- **Task brief**
List each line in the items below that contains the string "tick". Treat uppercase and lowercase as different.

[Given entries]

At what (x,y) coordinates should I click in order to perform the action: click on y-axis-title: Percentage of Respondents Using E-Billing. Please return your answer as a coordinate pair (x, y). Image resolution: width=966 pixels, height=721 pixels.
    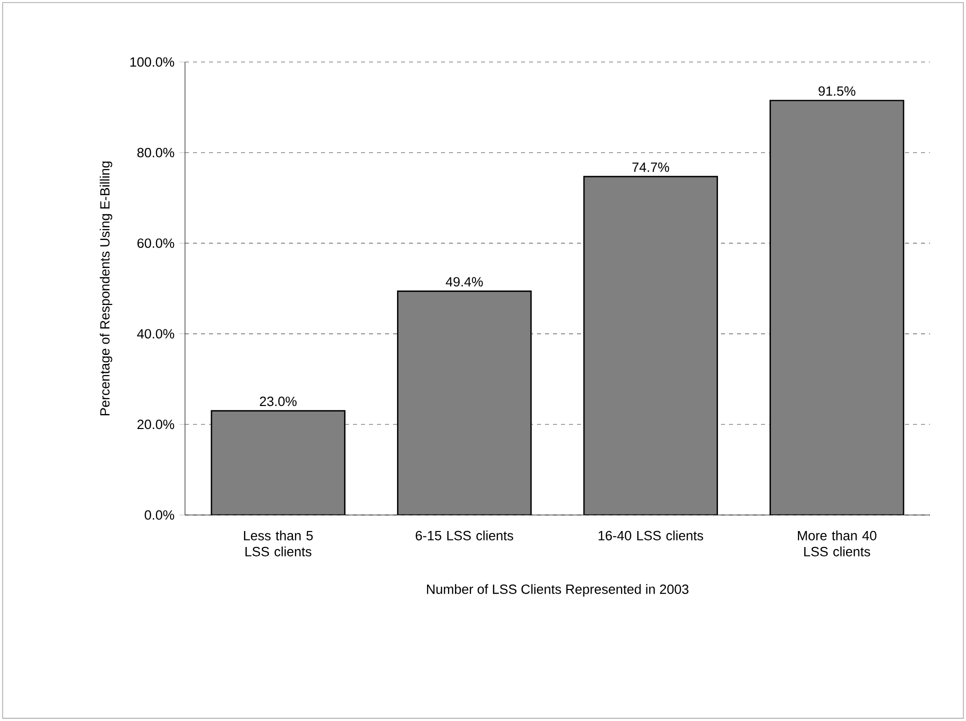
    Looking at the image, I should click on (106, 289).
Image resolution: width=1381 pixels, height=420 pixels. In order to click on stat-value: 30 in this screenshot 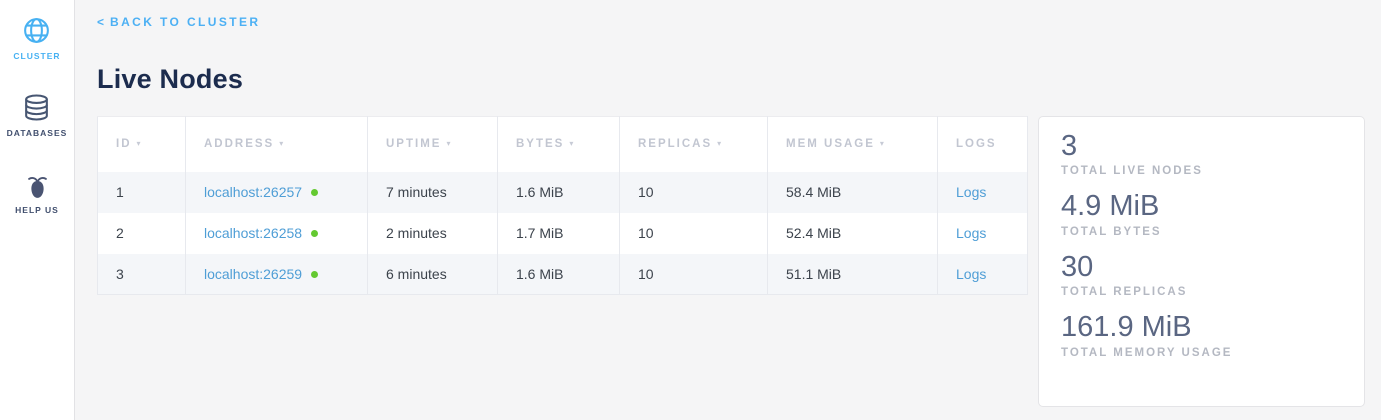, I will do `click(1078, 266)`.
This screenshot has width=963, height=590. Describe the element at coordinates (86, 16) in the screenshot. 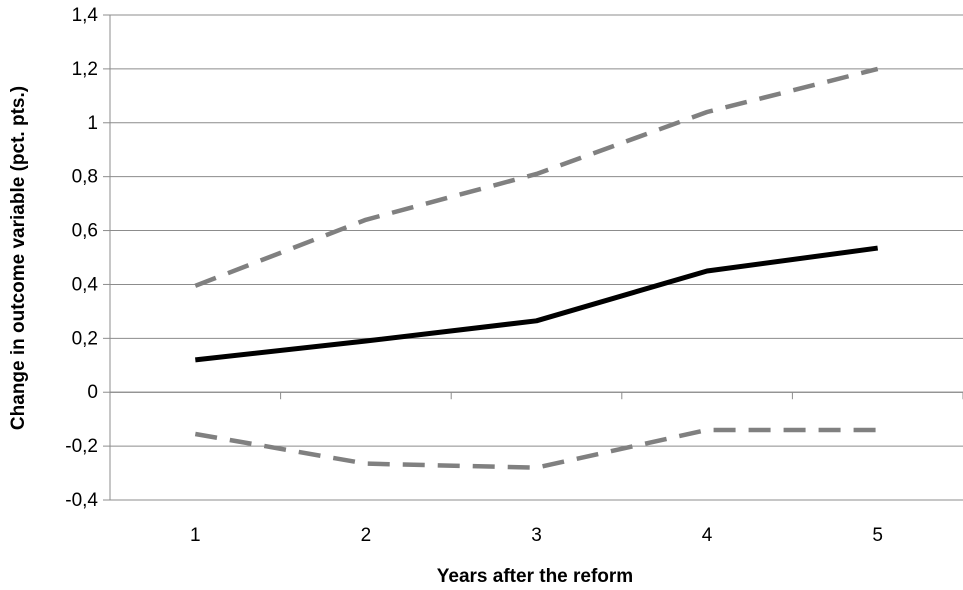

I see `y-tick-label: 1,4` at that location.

[/Given entries]
[Given entries]

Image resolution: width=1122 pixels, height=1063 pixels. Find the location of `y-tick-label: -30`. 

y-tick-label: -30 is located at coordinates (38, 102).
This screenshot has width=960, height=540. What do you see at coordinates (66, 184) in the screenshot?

[/Given entries]

- **Answer**
I see `y-tick-label: 1,4` at that location.
Image resolution: width=1122 pixels, height=1063 pixels. Find the location of `y-tick-label: -30`. 
y-tick-label: -30 is located at coordinates (38, 102).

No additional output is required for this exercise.